▸ What is required: Only the lines from the one that contains "Click the Pick Volumes input field" through the final line of the entries should be repeated, exactly as written.

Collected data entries
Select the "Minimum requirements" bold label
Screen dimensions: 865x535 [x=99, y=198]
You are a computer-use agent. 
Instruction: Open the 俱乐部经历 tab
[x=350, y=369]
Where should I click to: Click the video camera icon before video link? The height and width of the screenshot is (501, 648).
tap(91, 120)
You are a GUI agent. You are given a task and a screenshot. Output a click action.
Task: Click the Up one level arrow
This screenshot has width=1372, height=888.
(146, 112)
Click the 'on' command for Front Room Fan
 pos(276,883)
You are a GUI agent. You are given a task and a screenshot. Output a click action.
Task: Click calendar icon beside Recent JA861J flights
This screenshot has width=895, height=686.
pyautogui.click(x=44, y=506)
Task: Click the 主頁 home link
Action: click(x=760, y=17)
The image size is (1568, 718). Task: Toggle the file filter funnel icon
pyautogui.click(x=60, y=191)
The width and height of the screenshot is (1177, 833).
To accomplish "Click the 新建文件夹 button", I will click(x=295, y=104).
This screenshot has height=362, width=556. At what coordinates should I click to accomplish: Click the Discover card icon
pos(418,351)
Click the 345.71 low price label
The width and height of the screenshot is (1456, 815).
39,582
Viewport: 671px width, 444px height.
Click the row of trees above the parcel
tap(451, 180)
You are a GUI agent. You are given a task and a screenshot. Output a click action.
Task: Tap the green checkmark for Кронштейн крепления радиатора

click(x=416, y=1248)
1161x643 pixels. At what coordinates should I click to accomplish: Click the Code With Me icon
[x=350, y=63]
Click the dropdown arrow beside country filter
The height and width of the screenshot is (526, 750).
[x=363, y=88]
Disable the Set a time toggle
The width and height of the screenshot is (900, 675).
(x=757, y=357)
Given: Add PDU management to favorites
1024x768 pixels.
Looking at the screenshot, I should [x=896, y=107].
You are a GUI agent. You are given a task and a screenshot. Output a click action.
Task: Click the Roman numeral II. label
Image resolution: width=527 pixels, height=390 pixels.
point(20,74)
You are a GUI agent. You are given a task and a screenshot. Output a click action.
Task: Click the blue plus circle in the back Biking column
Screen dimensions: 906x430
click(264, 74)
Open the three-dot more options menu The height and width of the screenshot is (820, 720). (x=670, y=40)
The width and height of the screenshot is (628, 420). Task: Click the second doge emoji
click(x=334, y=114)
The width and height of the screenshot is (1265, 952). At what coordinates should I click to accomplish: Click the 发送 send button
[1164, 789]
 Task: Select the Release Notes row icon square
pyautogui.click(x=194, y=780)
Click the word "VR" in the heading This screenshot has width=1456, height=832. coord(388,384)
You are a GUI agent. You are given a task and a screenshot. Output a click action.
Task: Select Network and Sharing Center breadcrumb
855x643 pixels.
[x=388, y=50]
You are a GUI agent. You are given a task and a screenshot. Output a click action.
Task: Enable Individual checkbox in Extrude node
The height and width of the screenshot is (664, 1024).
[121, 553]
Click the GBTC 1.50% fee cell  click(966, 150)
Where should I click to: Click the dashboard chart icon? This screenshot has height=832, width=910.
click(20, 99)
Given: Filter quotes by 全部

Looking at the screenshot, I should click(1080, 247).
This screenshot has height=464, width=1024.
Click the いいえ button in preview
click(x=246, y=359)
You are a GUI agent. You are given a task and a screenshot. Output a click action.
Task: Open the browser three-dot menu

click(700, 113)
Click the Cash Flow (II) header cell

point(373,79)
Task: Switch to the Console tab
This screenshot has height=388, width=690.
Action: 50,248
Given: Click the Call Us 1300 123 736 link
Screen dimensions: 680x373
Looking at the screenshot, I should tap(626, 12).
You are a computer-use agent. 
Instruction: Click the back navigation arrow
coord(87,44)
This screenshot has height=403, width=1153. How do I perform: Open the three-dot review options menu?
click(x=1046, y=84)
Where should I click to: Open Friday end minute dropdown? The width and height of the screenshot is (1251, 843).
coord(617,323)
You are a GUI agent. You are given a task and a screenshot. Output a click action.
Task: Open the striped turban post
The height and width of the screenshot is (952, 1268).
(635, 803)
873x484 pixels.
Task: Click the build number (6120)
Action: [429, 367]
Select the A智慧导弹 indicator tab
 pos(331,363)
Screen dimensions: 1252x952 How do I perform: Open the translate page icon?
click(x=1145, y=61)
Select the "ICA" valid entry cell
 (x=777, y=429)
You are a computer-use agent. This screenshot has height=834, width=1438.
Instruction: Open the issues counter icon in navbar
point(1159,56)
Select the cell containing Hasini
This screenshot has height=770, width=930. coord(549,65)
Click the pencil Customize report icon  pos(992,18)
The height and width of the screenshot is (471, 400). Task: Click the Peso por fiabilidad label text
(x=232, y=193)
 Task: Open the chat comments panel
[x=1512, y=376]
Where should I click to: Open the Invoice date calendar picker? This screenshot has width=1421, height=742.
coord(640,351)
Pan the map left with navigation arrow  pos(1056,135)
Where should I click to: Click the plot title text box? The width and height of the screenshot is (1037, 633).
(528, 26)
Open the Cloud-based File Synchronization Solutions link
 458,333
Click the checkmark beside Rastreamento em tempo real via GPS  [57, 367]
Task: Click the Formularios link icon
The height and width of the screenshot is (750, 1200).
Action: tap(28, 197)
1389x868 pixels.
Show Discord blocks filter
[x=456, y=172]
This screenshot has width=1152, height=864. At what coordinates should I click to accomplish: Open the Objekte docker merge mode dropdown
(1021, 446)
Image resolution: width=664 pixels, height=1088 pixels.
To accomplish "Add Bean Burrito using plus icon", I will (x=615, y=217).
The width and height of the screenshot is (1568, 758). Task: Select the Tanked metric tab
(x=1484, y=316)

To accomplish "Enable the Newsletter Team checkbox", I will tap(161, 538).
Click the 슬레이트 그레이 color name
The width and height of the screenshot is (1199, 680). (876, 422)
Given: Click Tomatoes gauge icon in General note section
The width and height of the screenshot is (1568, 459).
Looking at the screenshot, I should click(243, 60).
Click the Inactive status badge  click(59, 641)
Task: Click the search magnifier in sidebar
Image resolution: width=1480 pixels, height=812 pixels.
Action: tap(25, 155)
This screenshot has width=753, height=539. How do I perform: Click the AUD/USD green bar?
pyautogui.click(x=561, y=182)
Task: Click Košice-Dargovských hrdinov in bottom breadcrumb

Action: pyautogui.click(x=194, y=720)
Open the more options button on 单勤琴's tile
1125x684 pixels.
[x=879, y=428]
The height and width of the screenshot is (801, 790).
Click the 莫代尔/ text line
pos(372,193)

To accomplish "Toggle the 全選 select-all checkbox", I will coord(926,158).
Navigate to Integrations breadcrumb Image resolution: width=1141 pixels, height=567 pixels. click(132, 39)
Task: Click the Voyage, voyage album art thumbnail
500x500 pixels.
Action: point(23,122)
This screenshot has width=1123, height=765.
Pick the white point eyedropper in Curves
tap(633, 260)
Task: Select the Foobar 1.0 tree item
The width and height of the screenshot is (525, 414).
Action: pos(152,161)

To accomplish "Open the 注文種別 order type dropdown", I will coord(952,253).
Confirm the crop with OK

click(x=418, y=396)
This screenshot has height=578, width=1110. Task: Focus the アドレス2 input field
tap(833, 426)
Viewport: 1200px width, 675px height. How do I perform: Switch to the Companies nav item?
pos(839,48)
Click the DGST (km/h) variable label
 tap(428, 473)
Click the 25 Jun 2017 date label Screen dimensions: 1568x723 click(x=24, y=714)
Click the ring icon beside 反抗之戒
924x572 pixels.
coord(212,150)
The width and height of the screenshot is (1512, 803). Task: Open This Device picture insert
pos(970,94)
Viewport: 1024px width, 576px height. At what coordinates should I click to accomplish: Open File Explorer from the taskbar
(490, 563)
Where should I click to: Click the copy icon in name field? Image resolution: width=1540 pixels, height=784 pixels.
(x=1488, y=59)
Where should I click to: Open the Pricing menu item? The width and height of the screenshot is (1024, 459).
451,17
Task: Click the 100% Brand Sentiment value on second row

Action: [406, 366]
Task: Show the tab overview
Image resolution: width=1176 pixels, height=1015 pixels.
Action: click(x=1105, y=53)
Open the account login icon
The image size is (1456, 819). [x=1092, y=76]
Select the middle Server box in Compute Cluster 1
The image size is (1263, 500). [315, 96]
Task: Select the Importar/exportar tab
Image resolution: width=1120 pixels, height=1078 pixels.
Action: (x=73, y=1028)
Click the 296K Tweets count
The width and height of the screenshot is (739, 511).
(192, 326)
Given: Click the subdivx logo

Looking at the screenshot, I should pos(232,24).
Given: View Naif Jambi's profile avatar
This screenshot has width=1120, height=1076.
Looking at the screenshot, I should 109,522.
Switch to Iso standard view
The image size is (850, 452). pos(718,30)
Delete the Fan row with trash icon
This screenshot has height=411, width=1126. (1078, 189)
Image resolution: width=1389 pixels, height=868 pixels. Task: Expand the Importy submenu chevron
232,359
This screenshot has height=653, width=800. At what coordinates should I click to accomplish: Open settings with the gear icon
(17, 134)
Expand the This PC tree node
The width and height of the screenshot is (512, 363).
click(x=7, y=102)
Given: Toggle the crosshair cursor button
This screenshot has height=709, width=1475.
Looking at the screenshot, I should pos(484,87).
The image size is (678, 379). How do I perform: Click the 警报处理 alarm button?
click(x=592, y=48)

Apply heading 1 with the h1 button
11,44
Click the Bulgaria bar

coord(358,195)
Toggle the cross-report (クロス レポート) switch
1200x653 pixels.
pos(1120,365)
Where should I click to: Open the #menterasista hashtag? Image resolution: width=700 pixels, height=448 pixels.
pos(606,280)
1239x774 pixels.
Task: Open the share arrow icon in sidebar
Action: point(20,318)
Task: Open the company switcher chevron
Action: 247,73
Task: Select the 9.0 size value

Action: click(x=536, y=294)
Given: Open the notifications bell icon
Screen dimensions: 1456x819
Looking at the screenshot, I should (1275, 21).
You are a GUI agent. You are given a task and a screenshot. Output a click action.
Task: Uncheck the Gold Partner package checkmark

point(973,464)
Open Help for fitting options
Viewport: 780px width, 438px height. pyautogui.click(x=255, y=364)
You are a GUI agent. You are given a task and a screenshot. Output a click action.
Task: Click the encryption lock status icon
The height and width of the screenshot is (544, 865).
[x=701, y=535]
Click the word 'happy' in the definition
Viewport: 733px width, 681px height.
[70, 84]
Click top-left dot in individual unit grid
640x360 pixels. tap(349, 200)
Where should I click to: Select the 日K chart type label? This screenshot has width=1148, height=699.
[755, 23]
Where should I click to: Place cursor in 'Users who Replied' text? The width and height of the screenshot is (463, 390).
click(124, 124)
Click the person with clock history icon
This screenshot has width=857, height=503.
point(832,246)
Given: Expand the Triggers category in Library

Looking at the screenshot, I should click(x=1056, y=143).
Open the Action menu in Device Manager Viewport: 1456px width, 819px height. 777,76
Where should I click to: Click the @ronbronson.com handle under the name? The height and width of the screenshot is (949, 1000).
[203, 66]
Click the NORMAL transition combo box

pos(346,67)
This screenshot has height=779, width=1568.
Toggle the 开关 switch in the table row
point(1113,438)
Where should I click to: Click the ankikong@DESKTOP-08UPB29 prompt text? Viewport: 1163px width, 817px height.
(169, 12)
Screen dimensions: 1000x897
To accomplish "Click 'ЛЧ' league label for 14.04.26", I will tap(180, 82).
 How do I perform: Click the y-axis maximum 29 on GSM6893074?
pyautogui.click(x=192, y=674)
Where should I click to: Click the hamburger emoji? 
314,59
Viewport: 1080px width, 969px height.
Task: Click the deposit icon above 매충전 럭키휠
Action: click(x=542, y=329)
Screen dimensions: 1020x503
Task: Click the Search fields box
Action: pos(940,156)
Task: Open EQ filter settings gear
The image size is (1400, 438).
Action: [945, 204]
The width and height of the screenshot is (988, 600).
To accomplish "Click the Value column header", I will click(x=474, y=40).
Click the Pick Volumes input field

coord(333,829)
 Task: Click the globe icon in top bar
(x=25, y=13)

▸ Task output:
Click the Pick Volumes input field

coord(333,829)
 Task: Click the globe icon in top bar
(x=25, y=13)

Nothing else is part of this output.